# Long time Lurker.. New Member Welcome



## scream1973 (Dec 23, 2007)

I have a low post count so I figured I might as well jump in and say hello and get involved..

Patrick here its good to see people that share the common interest of being twisted in a good way 

I don't feel so alone when you see things out at a store and the first thought that pops into your head is .. Hmmm i wonder what i can do with that for halloween..

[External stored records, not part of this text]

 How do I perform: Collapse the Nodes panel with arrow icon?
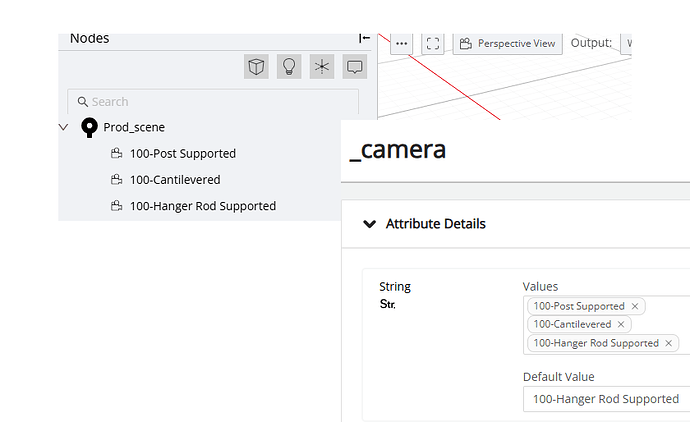click(365, 38)
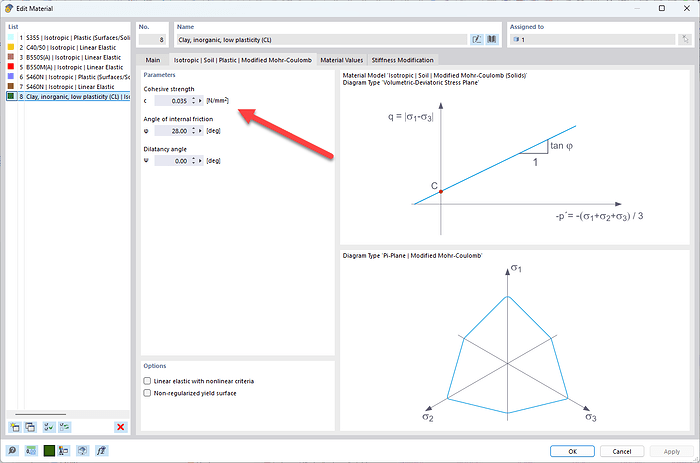Click the dark green color swatch in bottom bar
The height and width of the screenshot is (463, 700).
(49, 451)
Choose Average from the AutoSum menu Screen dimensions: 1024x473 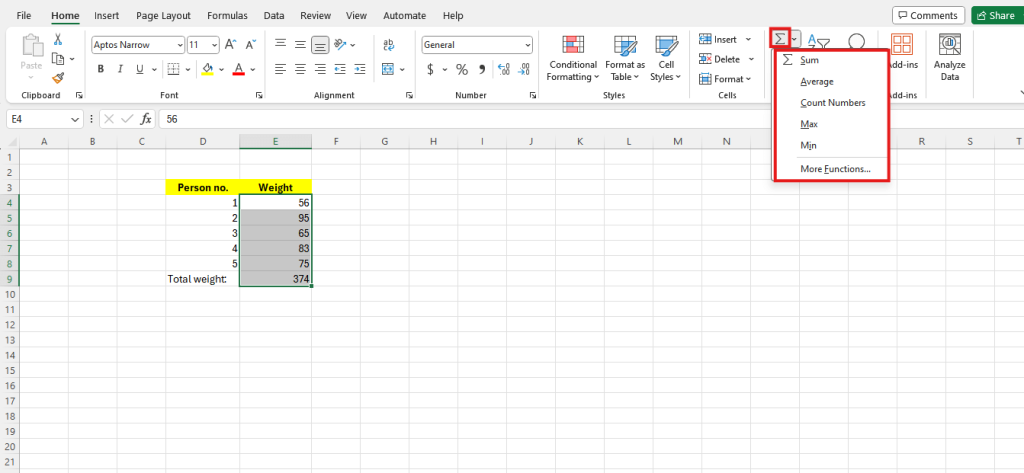(817, 82)
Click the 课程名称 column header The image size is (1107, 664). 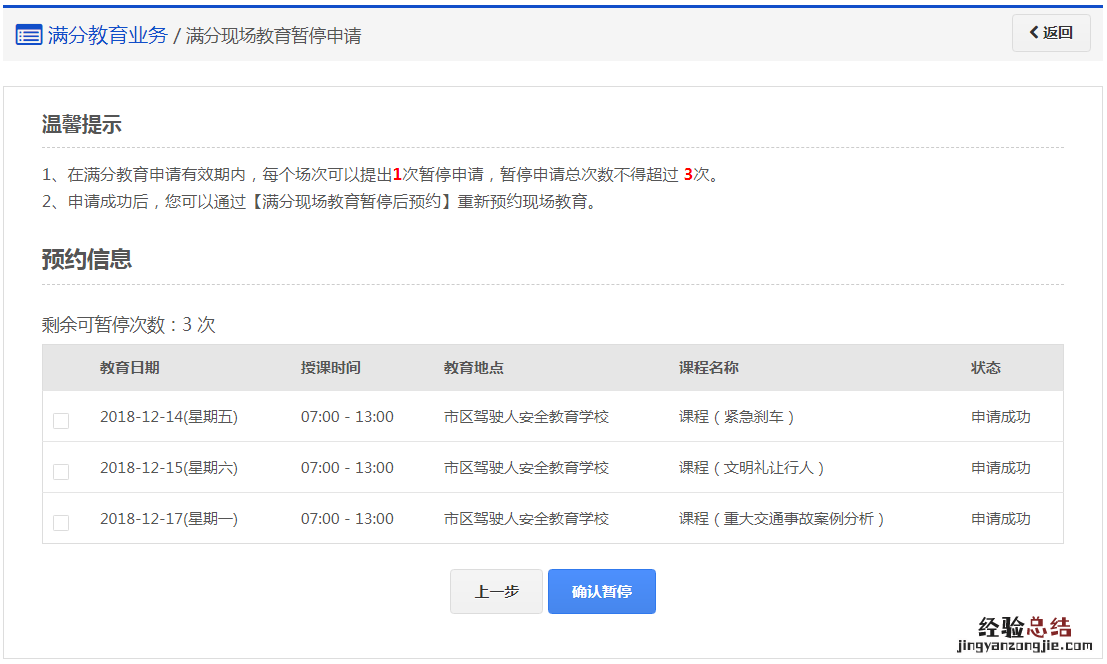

Halloween 2008 is to be the first of the home haunts as the kids are now old enough to not need mom and dad to take them out so Dad can stay home and enjoy scaring some ToT'ers


----------



## dave the dead (Jan 31, 2007)

Haha...i hear ya about shopping with ulterior motives. You have found a great place to feed your addiction. Welcome!


----------



## Lotus (Nov 12, 2004)

Welcome


----------



## pyro (Oct 7, 2006)

hello & welcome-dont for get to take plenty of pics/vids of your props and haunt-we love pics/vids


----------



## Frighteners Entertainment (Jan 24, 2006)

Welcome. Canada ROCKS!


----------



## Adam I (Jun 16, 2007)

Welcome, Stay awhile


----------



## trishaanne (Aug 20, 2005)

Welcome. Nice of you to join the rest of us twisted souls here on the forum.:zombie:


----------



## perdidoman (Dec 2, 2007)

Welcome scream1973 : )


----------



## scream1973 (Dec 23, 2007)

Thanks guys.. I already feel welcome before i even posted. Looking forward to contributing


----------



## HrdHeaded1 (Sep 20, 2007)

> Haha...i hear ya about shopping with ulterior motives


 haha we all tend to do that huh? or when we see broke down cars.. and we think.. wiper motors! Howdy and welcome to forum.. I'm sure we'll have something to keep your imagination going hehe..


----------



## Wyatt Furr (Jun 5, 2006)

Howdy and Welcome


----------



## Undeadvoodoomonkey (Aug 4, 2007)

Welcome to the rubber room. I'm in T.O. there's a Canadian haunters thread too if your unaware.:jol:


----------



## scareme (Aug 29, 2006)

Hi and welcome to the forum. Glad you decided to join in lurker.


----------



## Death's Door (Mar 22, 2006)

Hello and welcome to the forum!!!!!


----------



## scream1973 (Dec 23, 2007)

I'll have to check out the Canadian Haunter thread. I think i saw it before but its worth a revisit.. I am down in Niagara


----------



## slimy (Jul 12, 2006)

Welcome, welcome.

You will like it here.


----------



## Front Yard Fright (Dec 23, 2005)

Hello and welcome!
.


----------



## Vlad (Aug 2, 2005)

Hi Scream. Welcome to the forum!


----------



## Bone Dancer (Oct 7, 2005)

Greeting and welcome.


----------



## DeadSpider (Feb 3, 2006)

Welcome scream!


----------



## Lagrousome (Apr 12, 2007)

Welcome to the forum! We love newbies!!!


----------



## Ghostess (Aug 21, 2005)

Welcome!!!


----------



## scream1973 (Dec 23, 2007)

Thanks to everyone for thier welcomes


----------



## PrettyGhoul (Oct 7, 2005)

*Hello scream1973 and welcome to HauntForum!!*


----------